== WORK TASK ==
From the listing below, copy only the lines from the line that contains "Task: Click the Close link in the dialog" to the line that contains "This screenshot has width=1568, height=744.", counting those two lines as part of the copy.

== RECORDS FOR THIS TASK ==

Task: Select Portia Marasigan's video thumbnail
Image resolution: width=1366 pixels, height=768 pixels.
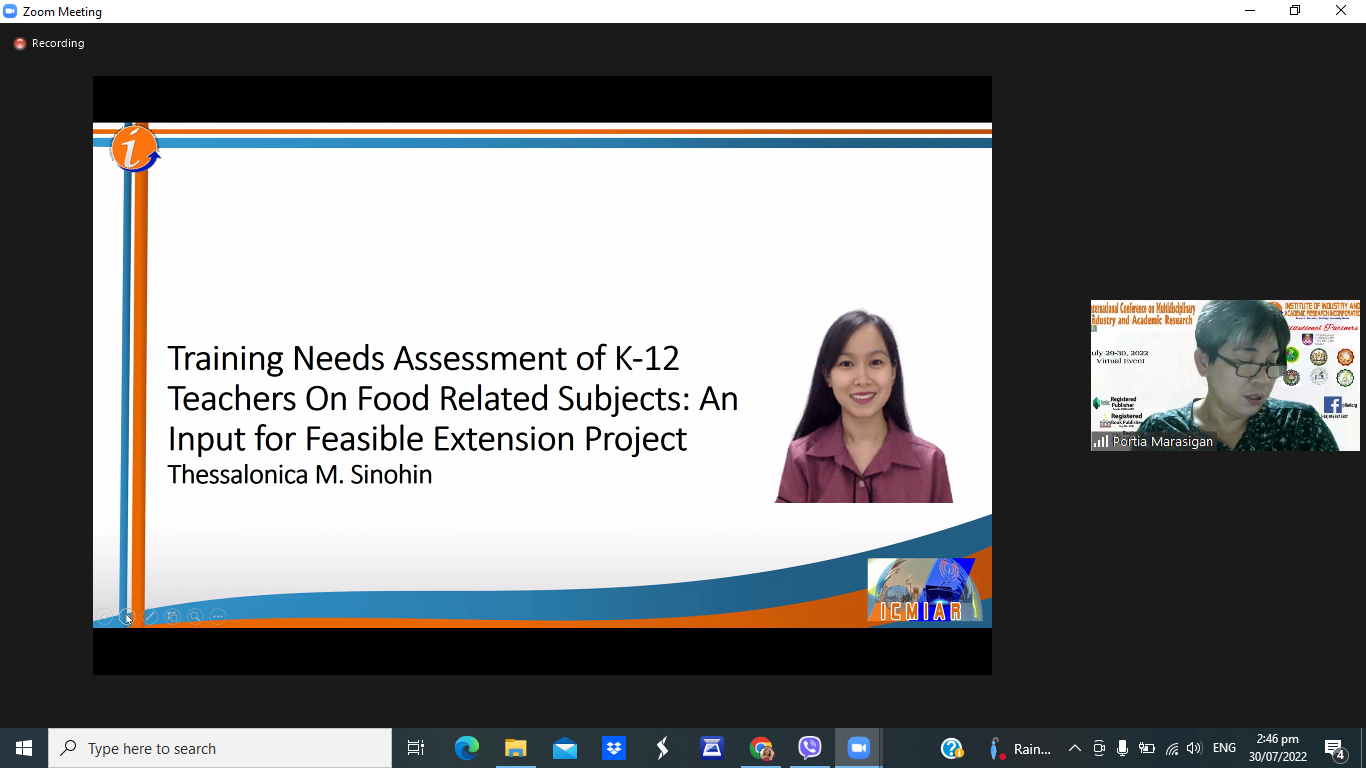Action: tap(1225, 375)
---
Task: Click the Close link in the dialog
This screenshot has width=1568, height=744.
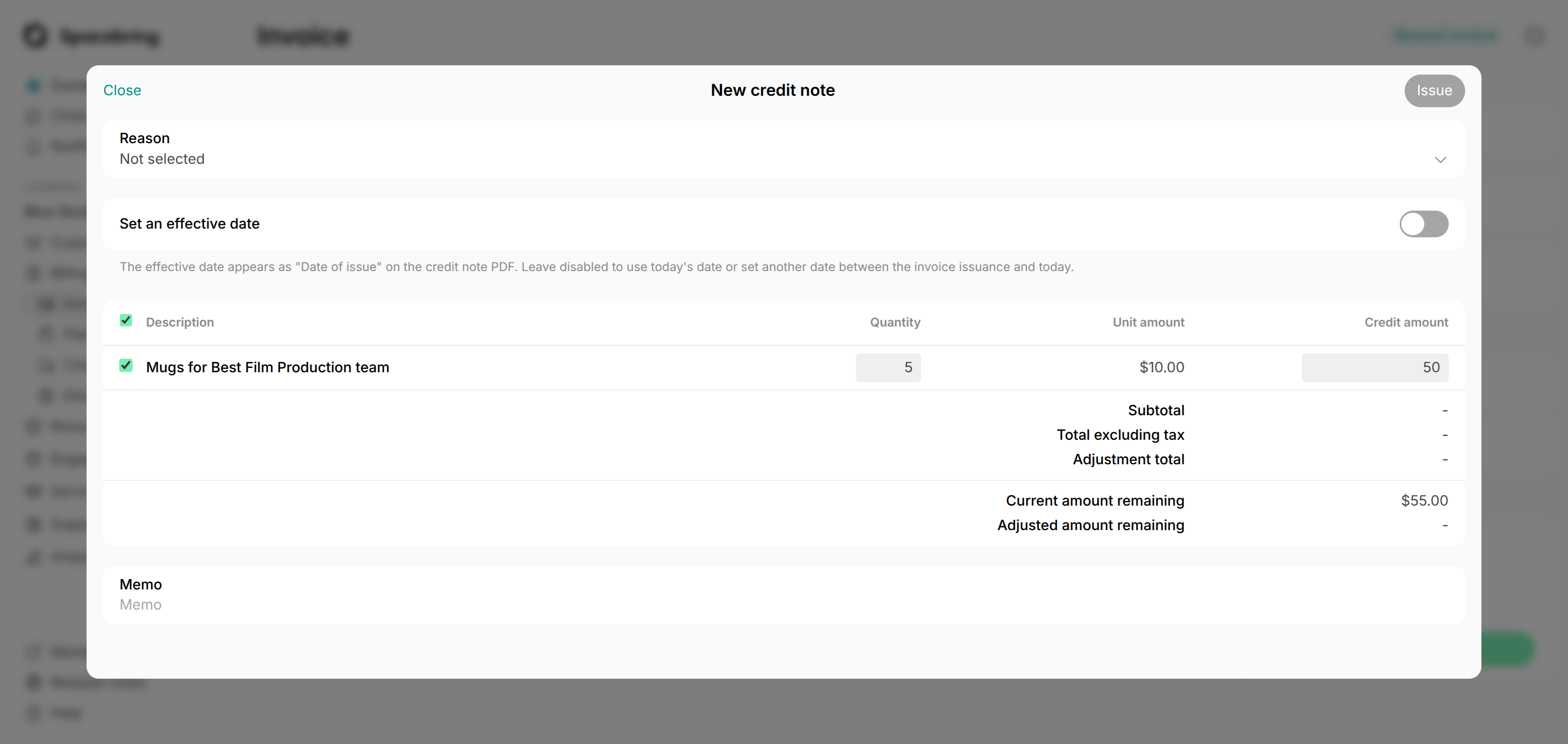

== TASK RESULT ==
Task: Click the Close link in the dialog
This screenshot has width=1568, height=744.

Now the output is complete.